A group of organisations within the maritime industry are collaborating on a project to highlight the activities undertaken by women in shipping over the past few centuries.
‘Rewriting women into maritime history’ project will collate the material that is spread across archives beginning within those in the City of London, and then expanding to the UK & Ireland, and internationally so that accounts of women in the shipping industry can be identified and placed in the public domain for the first time.he
Led by the Lloyd’s Register Foundation Heritage and Education Centre (LRF HEC), the collaboration currently involves Lloyd’s List, International Maritime Organization (IMO), the International Chamber of Shipping (ICS), the Nautical Institute, the Women in Shipping and Trade Association (WISTA UK), Nautilus International and Preston Turnbull LLP. It is also being supported by The International Congress of Maritime Museums (ICMM), The National Maritime Museum, the University of Exeter and The British Commission for Maritime History (BCMH).

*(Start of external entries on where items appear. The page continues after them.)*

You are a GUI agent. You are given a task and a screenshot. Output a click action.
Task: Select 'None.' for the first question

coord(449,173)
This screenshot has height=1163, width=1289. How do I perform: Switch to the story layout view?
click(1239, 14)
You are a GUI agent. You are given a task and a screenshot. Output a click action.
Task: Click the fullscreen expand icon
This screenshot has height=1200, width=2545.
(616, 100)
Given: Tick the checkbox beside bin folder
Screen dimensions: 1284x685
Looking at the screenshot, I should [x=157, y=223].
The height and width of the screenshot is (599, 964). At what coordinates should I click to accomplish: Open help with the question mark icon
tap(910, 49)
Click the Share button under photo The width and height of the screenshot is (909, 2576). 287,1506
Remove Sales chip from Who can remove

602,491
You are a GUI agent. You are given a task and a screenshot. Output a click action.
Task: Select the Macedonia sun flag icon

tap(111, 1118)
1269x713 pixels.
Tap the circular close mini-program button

Other interested parties are invited to join the initiative, which will run over several years.
The extensive research and interpretation project will provide plenty of opportunities for organisations to be involved in outreach activities to engage a global audience.
A key theme of the project is diversity, equality and inclusion. Through ensuring that forgotten voices are heard, stories generated by the project can highlight the many opportunities presented by a maritime career.
Louise Sanger, the Head of Research, Interpretation and Engagement at LRF HEC who is leading the research project said:
Women in maritime history is an area of growing research but there is still work to be done. Apart from a few notable exceptions, women have largely been excluded from the maritime history narrative
In addition, Philippa Charlton, Chief Marketing Officer at Lloyd’s Register, mentioned that “women have always been involved in the maritime industry but there is limited publicly available evidence of their engagement in shipping from the 1800s and even earlier, until the present day.”
Women have long been a part of our industry and it is time that this is recognised
Natalie Shaw MBE, ICS Director Employment Affairs.
A recent survey by DNV highlighted that a growing number of companies are beginning to put Diversity and Inclusion (D&I) on the corporate agenda. They tend to agree that a diverse and inclusive company is better performing, yet few see D&I as business critical.
However, companies integrating D&I into their business model stand to gain significant performance benefits.